Fine-Grained Image Analysis with Deep Learning: A Survey
- URL: http://arxiv.org/abs/2111.06119v1
- Date: Thu, 11 Nov 2021 09:43:56 GMT
- Title: Fine-Grained Image Analysis with Deep Learning: A Survey
- Authors: Xiu-Shen Wei and Yi-Zhe Song and Oisin Mac Aodha and Jianxin Wu and
Yuxin Peng and Jinhui Tang and Jian Yang and Serge Belongie
- Abstract summary: Fine-grained image analysis (FGIA) is a longstanding and fundamental problem in computer vision and pattern recognition.
This paper attempts to re-define and broaden the field of FGIA by consolidating two fundamental fine-grained research areas -- fine-grained image recognition and fine-grained image retrieval.

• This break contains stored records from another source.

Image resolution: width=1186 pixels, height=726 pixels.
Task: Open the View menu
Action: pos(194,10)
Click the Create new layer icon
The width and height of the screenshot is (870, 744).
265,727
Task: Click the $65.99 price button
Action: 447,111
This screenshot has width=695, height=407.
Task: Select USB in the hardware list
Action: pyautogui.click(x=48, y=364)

- Score: 146.22351342315233
- License: http://creativecommons.org/licenses/by/4.0/
- Abstract: Fine-grained image analysis (FGIA) is a longstanding and fundamental problem
in computer vision and pattern recognition, and underpins a diverse set of
real-world applications. The task of FGIA targets analyzing visual objects from
subordinate categories, e.g., species of birds or models of cars. The small
inter-class and large intra-class variation inherent to fine-grained image
analysis makes it a challenging problem. Capitalizing on advances in deep
learning, in recent years we have witnessed remarkable progress in deep
learning powered FGIA. In this paper we present a systematic survey of these
advances, where we attempt to re-define and broaden the field of FGIA by
consolidating two fundamental fine-grained research areas -- fine-grained image
recognition and fine-grained image retrieval. In addition, we also review other
key issues of FGIA, such as publicly available benchmark datasets and related
domain-specific applications. We conclude by highlighting several research
directions and open problems which need further exploration from the community.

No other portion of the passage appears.